[Input data — start]
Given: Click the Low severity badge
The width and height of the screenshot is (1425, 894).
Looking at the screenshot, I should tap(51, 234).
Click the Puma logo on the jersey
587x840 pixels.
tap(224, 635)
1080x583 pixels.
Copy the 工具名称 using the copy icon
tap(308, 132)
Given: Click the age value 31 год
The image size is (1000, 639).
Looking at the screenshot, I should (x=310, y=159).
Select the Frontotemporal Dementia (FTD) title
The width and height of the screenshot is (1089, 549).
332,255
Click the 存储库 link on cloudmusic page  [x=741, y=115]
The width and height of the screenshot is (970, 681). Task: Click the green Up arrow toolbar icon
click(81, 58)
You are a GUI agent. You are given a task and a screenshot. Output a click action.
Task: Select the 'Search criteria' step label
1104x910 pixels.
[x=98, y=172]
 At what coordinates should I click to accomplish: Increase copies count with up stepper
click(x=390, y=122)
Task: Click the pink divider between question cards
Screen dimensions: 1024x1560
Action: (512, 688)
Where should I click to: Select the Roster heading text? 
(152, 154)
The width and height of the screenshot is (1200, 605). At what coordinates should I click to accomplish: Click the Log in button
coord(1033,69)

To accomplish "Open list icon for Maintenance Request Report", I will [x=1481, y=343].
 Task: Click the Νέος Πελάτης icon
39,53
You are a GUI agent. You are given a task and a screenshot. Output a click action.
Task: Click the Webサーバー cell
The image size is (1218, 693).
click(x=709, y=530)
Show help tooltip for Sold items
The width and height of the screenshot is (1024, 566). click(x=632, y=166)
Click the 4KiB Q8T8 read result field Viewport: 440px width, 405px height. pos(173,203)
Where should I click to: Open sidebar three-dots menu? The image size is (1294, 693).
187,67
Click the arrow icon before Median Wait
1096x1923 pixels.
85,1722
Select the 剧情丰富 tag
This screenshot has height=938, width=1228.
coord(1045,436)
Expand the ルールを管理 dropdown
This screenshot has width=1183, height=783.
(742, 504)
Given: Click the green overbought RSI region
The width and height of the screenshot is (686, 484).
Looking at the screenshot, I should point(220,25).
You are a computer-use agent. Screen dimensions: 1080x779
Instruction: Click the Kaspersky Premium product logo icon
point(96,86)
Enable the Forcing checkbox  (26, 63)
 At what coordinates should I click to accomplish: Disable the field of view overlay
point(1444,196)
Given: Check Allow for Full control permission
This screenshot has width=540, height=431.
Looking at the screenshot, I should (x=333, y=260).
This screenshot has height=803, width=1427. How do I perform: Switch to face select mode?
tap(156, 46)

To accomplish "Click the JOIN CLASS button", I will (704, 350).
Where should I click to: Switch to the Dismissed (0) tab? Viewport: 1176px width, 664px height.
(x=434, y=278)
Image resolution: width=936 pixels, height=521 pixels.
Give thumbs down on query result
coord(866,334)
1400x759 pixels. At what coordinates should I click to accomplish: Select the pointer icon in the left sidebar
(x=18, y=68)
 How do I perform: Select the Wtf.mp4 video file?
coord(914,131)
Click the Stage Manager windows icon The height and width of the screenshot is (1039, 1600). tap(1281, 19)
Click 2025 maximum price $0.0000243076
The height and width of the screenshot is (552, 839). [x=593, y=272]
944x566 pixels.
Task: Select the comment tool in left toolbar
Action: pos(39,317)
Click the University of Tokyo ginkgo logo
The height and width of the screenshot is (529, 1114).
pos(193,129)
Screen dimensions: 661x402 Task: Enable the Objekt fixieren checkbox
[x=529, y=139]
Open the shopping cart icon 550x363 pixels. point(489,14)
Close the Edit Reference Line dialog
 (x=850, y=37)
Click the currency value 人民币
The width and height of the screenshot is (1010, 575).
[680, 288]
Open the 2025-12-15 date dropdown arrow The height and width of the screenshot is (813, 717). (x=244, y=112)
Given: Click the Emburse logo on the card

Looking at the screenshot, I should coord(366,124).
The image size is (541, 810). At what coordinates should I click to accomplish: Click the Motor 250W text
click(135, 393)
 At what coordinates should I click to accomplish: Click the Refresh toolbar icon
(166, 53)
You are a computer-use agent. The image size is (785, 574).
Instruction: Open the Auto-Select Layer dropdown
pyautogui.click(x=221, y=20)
[Input data — finish]
Your answer should consist only of the lines from the one that holds "Give thumbs down on query result" to the end of the entries above, both ends included, each repeated exactly.

Give thumbs down on query result
coord(866,334)
1400x759 pixels. At what coordinates should I click to accomplish: Select the pointer icon in the left sidebar
(x=18, y=68)
 How do I perform: Select the Wtf.mp4 video file?
coord(914,131)
Click the Stage Manager windows icon The height and width of the screenshot is (1039, 1600). tap(1281, 19)
Click 2025 maximum price $0.0000243076
The height and width of the screenshot is (552, 839). [x=593, y=272]
944x566 pixels.
Task: Select the comment tool in left toolbar
Action: pos(39,317)
Click the University of Tokyo ginkgo logo
The height and width of the screenshot is (529, 1114).
pos(193,129)
Screen dimensions: 661x402 Task: Enable the Objekt fixieren checkbox
[x=529, y=139]
Open the shopping cart icon 550x363 pixels. point(489,14)
Close the Edit Reference Line dialog
 (x=850, y=37)
Click the currency value 人民币
The width and height of the screenshot is (1010, 575).
[680, 288]
Open the 2025-12-15 date dropdown arrow The height and width of the screenshot is (813, 717). (x=244, y=112)
Given: Click the Emburse logo on the card

Looking at the screenshot, I should coord(366,124).
The image size is (541, 810). At what coordinates should I click to accomplish: Click the Motor 250W text
click(135, 393)
 At what coordinates should I click to accomplish: Click the Refresh toolbar icon
(166, 53)
You are a computer-use agent. The image size is (785, 574).
Instruction: Open the Auto-Select Layer dropdown
pyautogui.click(x=221, y=20)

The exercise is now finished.